What is required
Please copy every record below exactly and leave out the pictures.

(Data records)

/---

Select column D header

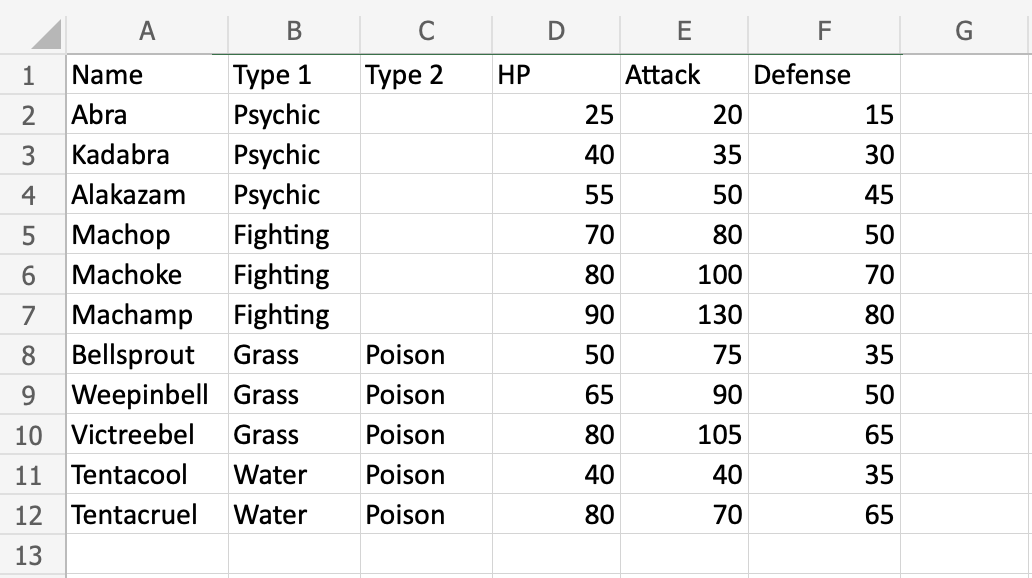pos(556,31)
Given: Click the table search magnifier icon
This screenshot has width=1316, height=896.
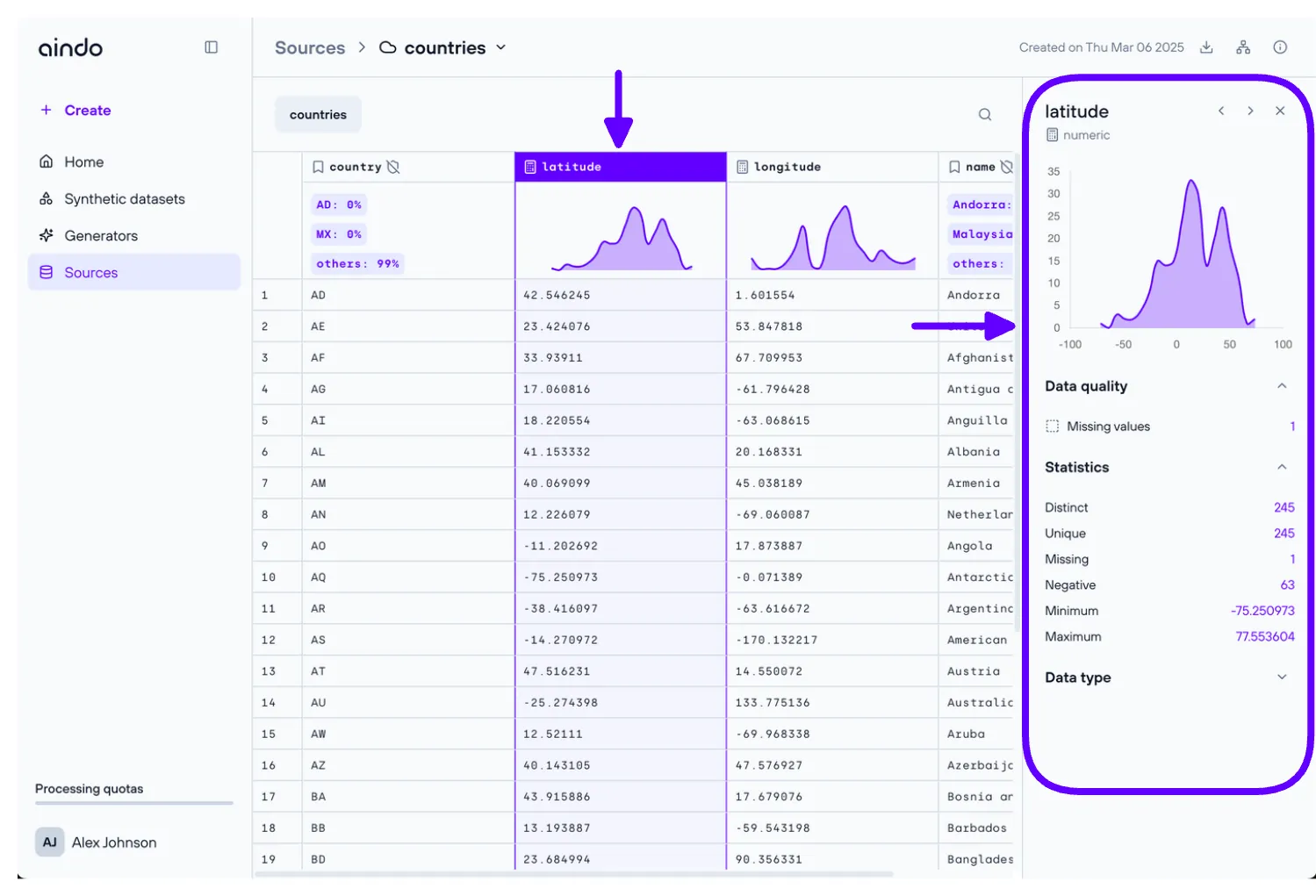Looking at the screenshot, I should click(x=985, y=115).
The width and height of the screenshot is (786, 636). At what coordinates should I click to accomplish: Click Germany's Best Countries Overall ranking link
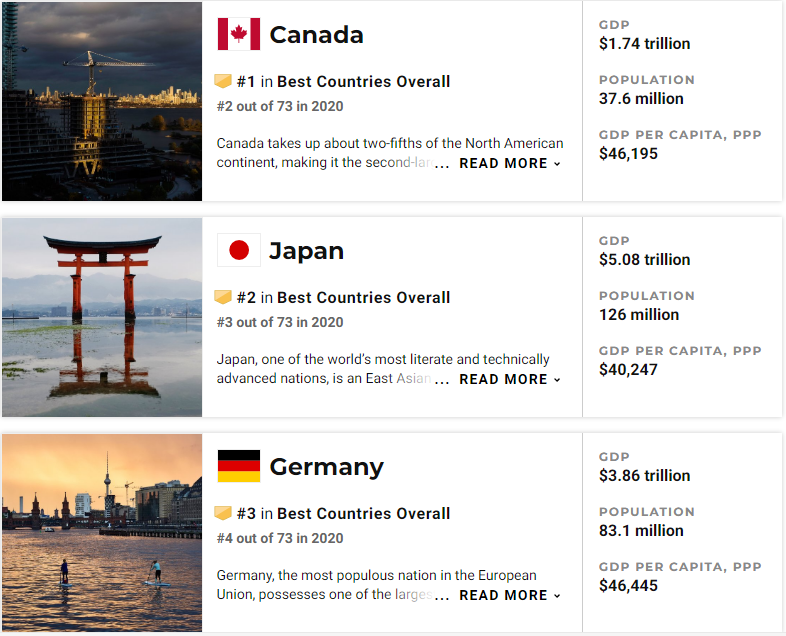pos(363,514)
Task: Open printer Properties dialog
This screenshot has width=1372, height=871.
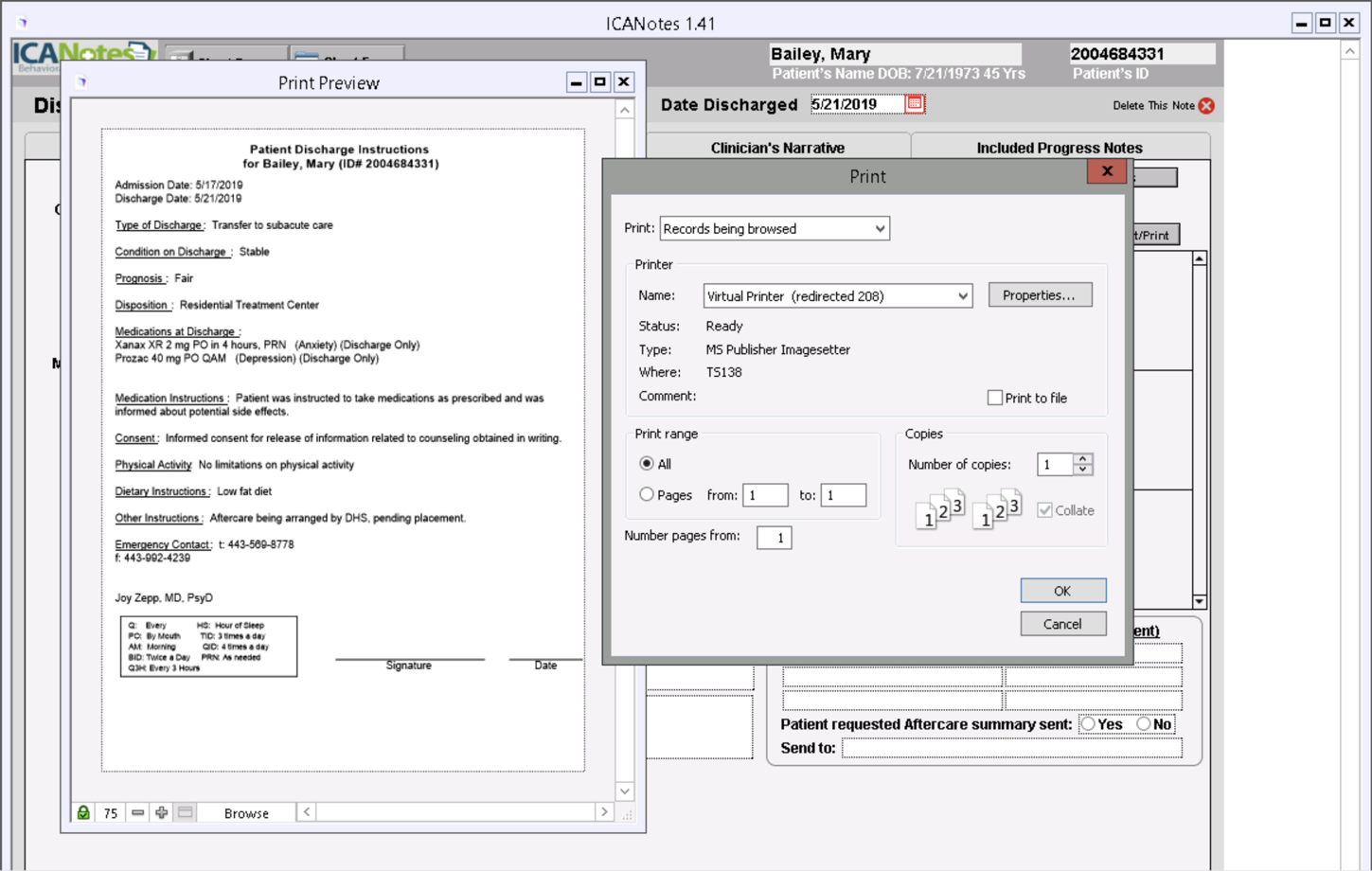Action: 1040,294
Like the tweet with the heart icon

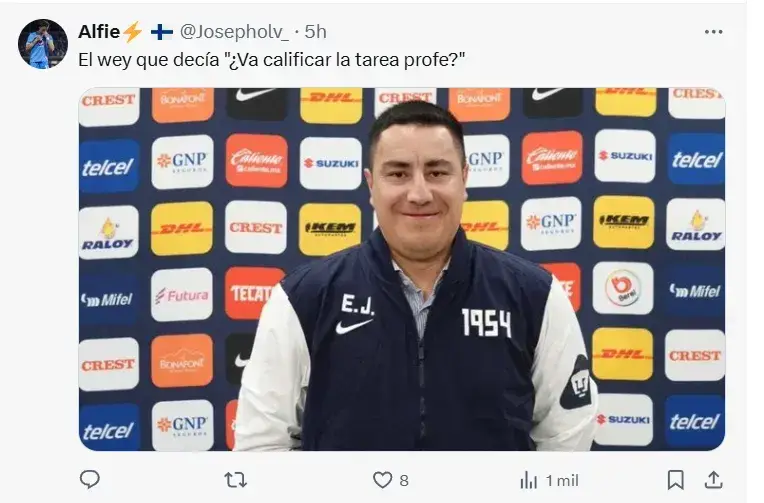coord(382,480)
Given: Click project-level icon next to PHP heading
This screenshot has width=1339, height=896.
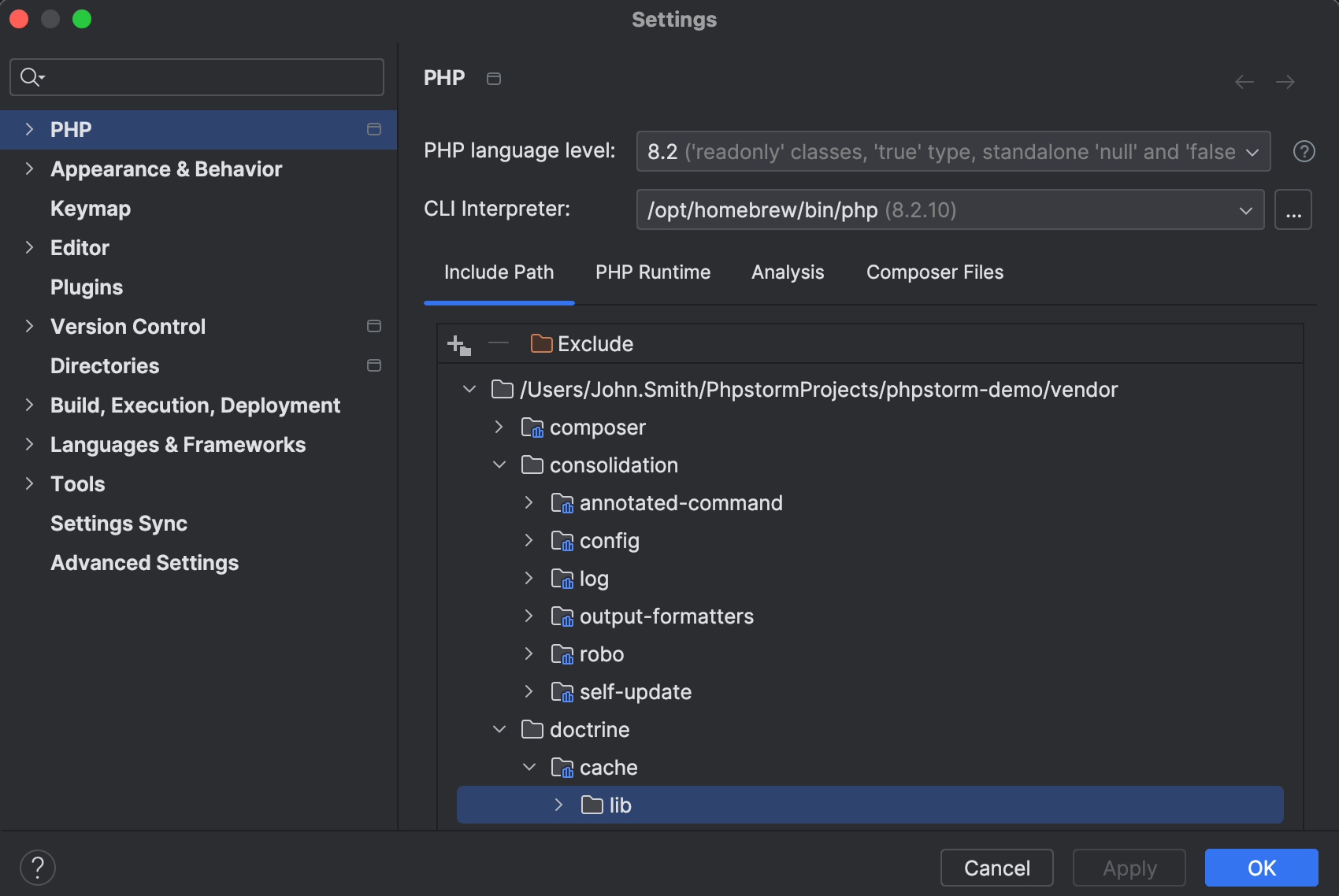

\---

Final answer
Select column D header

pos(556,31)
Given: Click the table search magnifier icon
This screenshot has width=1316, height=896.
Looking at the screenshot, I should click(x=985, y=115).
The width and height of the screenshot is (786, 636). At what coordinates should I click to accomplish: Click Germany's Best Countries Overall ranking link
pos(363,514)
Task: Open printer Properties dialog
This screenshot has width=1372, height=871.
Action: 1040,294
Like the tweet with the heart icon

coord(382,480)
Given: Click project-level icon next to PHP heading
This screenshot has width=1339, height=896.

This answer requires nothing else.